Talk: Speed Up Your Data Processing: Parallel and Asynchronous Programming in Python
[talks
]
Quick speaker notes on parallel and asynchronous programming in Python + FOSSASIA Summit 2020 talk reflection
Where: FOSSASIA Summit 2020
When: 20 March 2020
Location: Lifelong Learning Institute, Singapore
Resources used:
Recap
A recap of what I went through during my talk:
- Bottlenecks in a data science project
- Challenges in data processing in Python
- For loops in Python are slow
- List comprehensions are slightly better
- Pandas is great for analytics but doesn’t quite scale for larger data
- Spark cluster? Problem of “Small Big Data” + communication overhead across computes
- What is parallel processing? What do you mean by asynchronous?
- Sequential vs parallel processing
- Synchronous vs asynchronous execution
- When should you go for parallelism?
- Practical considerations
- Is your code already optimised?
- Problem architecture
- Overhead in parallelism
- Amdahl’s Law - not everything can be parallelized
- Multithreading vs Multiprocessing
- Practical considerations
- Parallel + asynchronous programming for data processing
- Data processing tends to be more compute-intensive
- Most data folks use Python – GIL does not allow parallel thread execution
- How to do parallel + asynchronous processing in Python?
- concurrent.futures module in Python
- ThreadPoolExecutor vs ProcessPoolExecutor
- executor.submit() and executor.map() in concurrent.futures
- Putting Them All Together
- Case: Network I/O Operations
- Case: Image Processing
- Key Takeaways
Slides
GitHub Repository for Demo
hweecat/talk_parallel-async-python
Video
Speed Up Your Data Processing: Parallel and Asynchronous Programming in Python
Quick reflection
Year 2020 started out bad. Real bad. The COVID-19 pandemic led to a string of cancellations for tech events (including PyCon) and travel restrictions. As a result of travel restrictions and Business Continuity Plans, many speakers were not able to deliver their talks in person at the eleventh hour, participation was greatly reduced by around 90%, and even the FOSSASIA organizers could not make it to the venue in person due to COVID-19 restrictions. Still, the organizers made the decision to proceed with the event with a mix of offline and online talks with live streaming and chats.
The first version of this talk was given as a gentle introduction to parallel processing for data science at the Python User Group Singapore meetup last August. Based on the warm reception and feedback from the audience, I revamped the talk content to include more in-depth points on parallel programming for network I/O operations and multithreading. When crafting the revamped talk, I assumed that the audience has a basic understanding of Python and data processing in data science - for loops, list comprehensions, pandas DataFrames etc.
It does feel a bit weird giving a talk to a room of less than 10 people and a livestream audience of I-have-no-idea-how-many, but I still did my show anyway - complete with loads of animated hand-flailing and coffee analogies.

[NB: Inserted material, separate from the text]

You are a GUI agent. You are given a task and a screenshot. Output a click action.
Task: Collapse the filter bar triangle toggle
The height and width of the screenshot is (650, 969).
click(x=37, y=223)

Things that could have been improved
- I may have gone slightly beyond 25 minutes for my talk - but still within schedule!

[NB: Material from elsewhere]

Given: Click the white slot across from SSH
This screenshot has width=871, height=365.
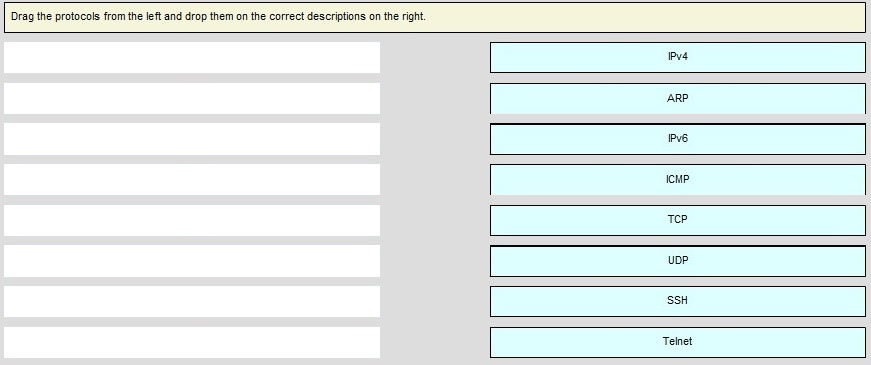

- Can I just emphasize that it feels kinda weird not being able to gauge audience feedback when you’re speaking to a livestream audience and you don’t know how many people are actually watching your talk?
- Slight technical issues with livestream caused a bit of interruption in the middle.

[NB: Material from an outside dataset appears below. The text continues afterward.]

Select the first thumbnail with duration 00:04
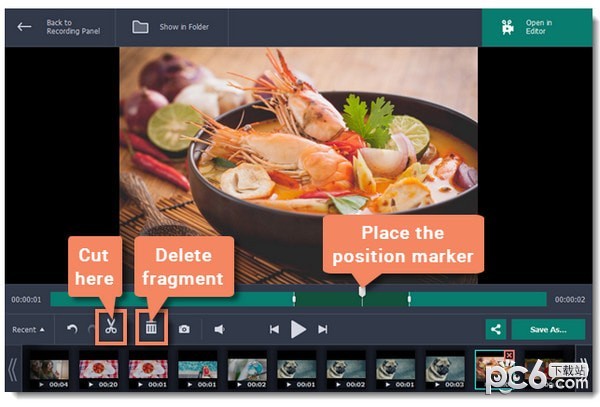 coord(48,369)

- I wish there were a way to engage the livestream audience too, but I guess I’ll have to get used to speaking without knowing whether the audience is following or enjoys my talk.
- I swear I use too many “so……” in my talks until I suspect it’s becoming a hindrance to my speaking goals. Time to fix that.
Things that went well
- My talk went well without major hiccups and there were more than 5 persons in the room. Considering the greatly reduced physical attendance and social distancing measures, I guess having more than 5 persons in the room isn’t too bad.
- Ben Sadeghi (the really cool Databricks solution architect who spoke after me) likes my talk!
- Questions! Having people in the audience asking relevant questions is a good indicator of interest and engagement - I like that.